- Work item -
Start at the line with "Task: Switch to the Unit Conversion tab" and print every line through the end of the material below. Keep it exact and free of pictures.

+++ Data excerpts

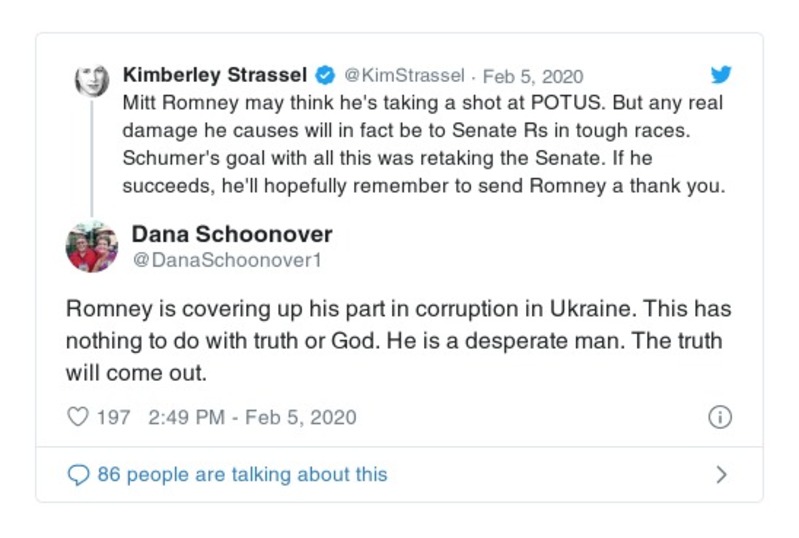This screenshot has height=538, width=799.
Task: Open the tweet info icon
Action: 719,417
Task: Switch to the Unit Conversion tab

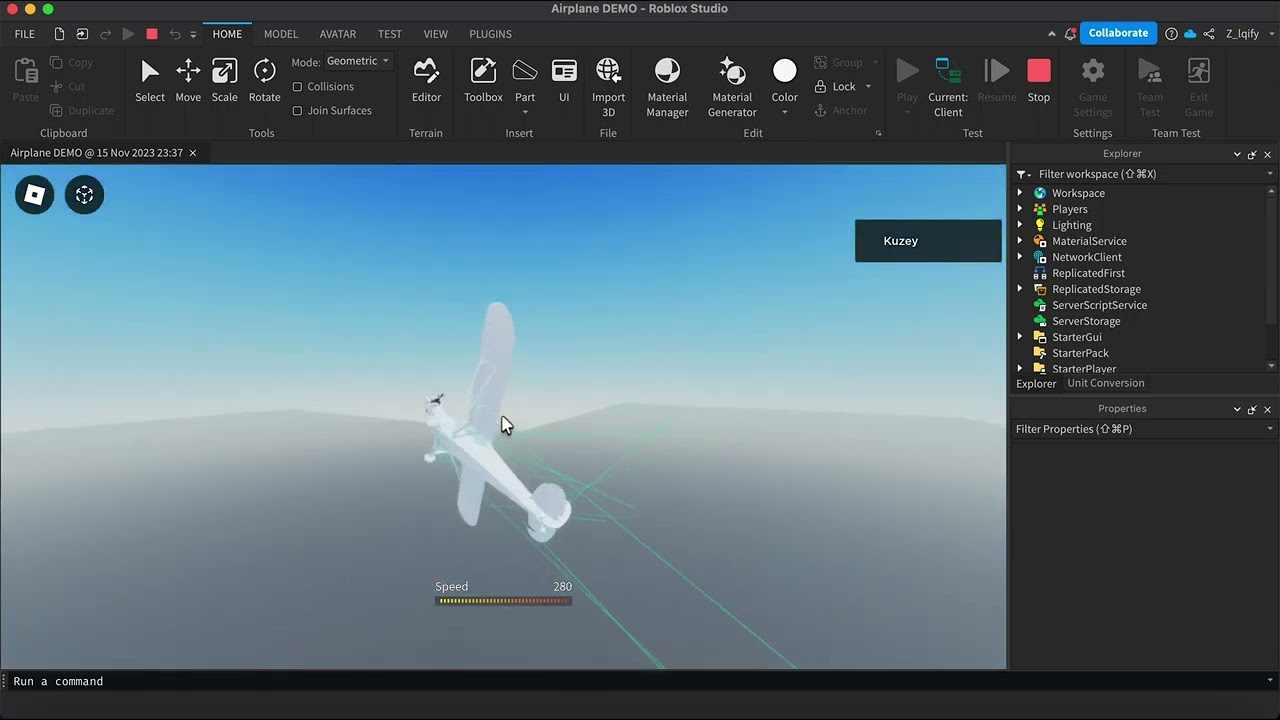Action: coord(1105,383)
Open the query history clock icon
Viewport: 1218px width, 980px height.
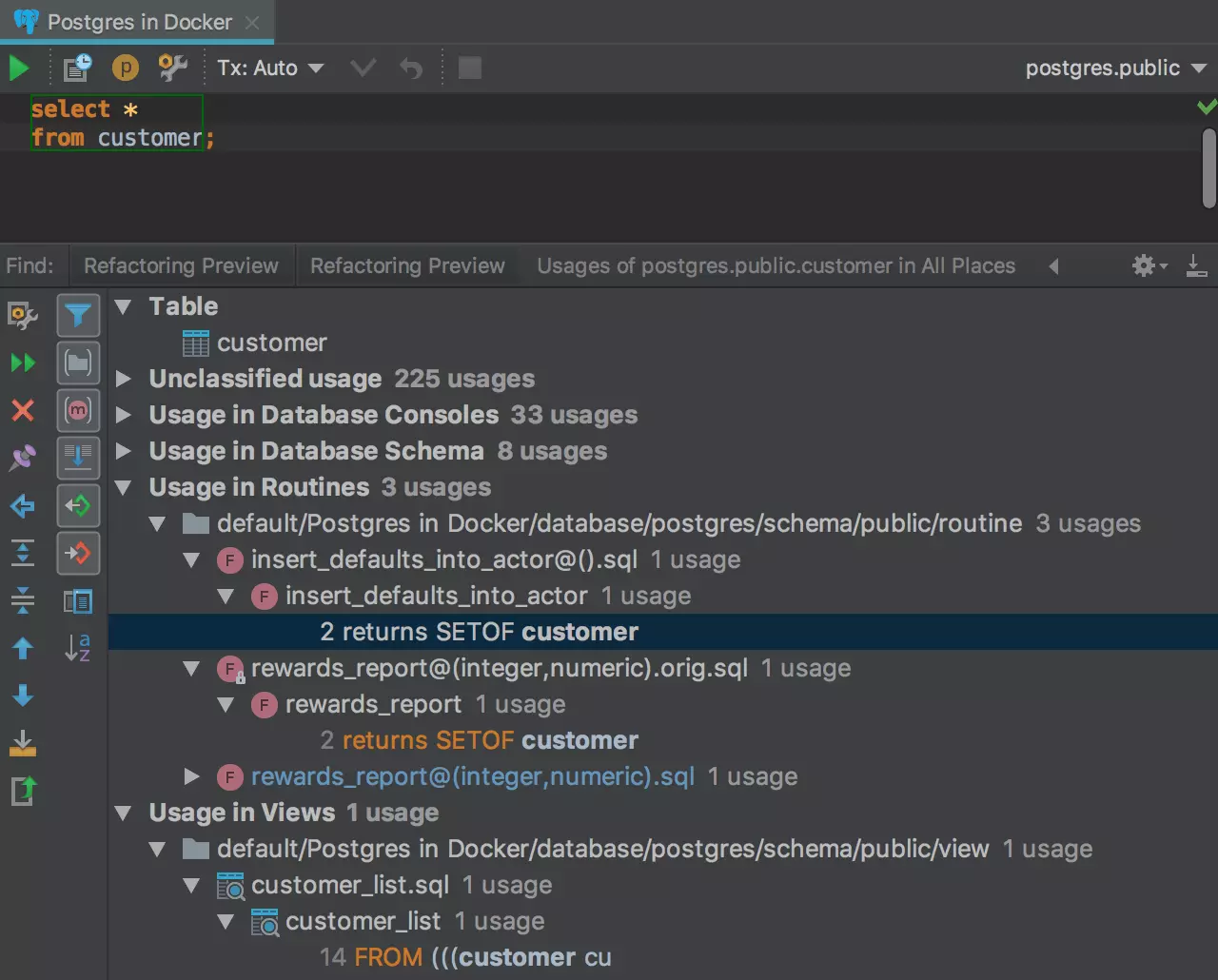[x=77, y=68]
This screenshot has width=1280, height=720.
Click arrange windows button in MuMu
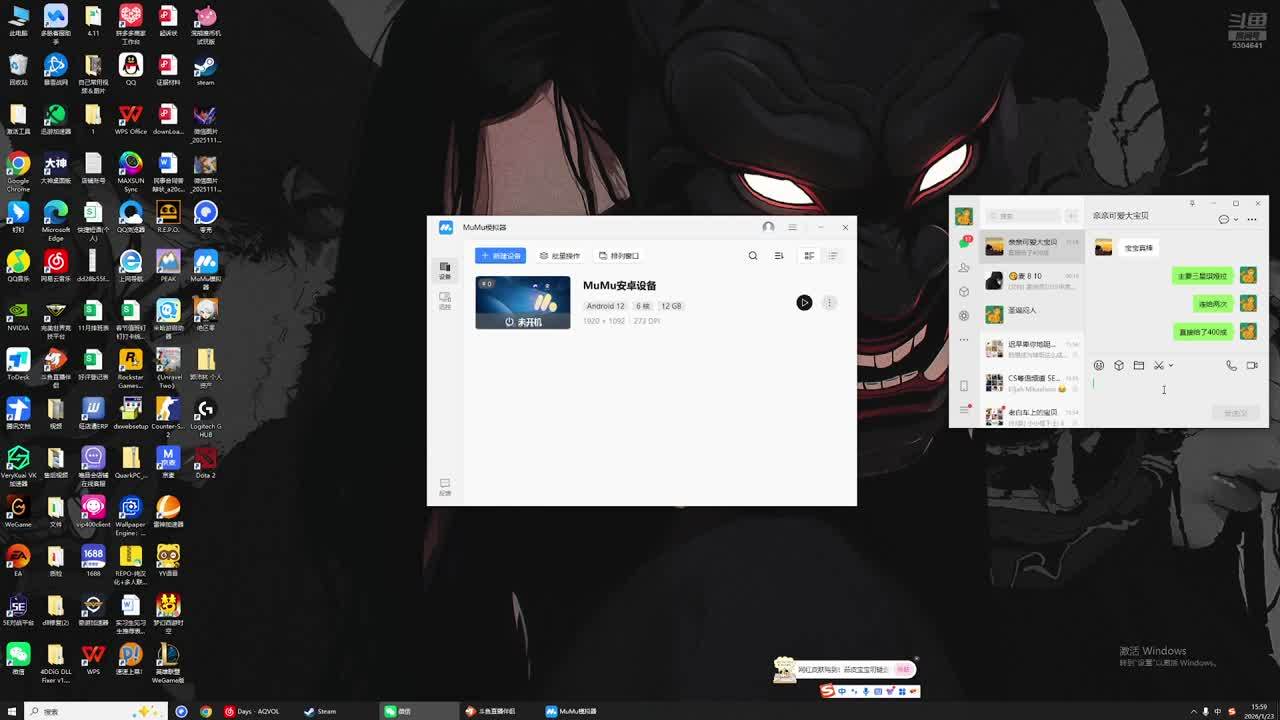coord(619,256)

++++++

- Response area -
Task: Switch to the Unit Conversion tab

Action: coord(1105,383)
Open the query history clock icon
Viewport: 1218px width, 980px height.
[x=77, y=68]
This screenshot has width=1280, height=720.
Click arrange windows button in MuMu
coord(619,256)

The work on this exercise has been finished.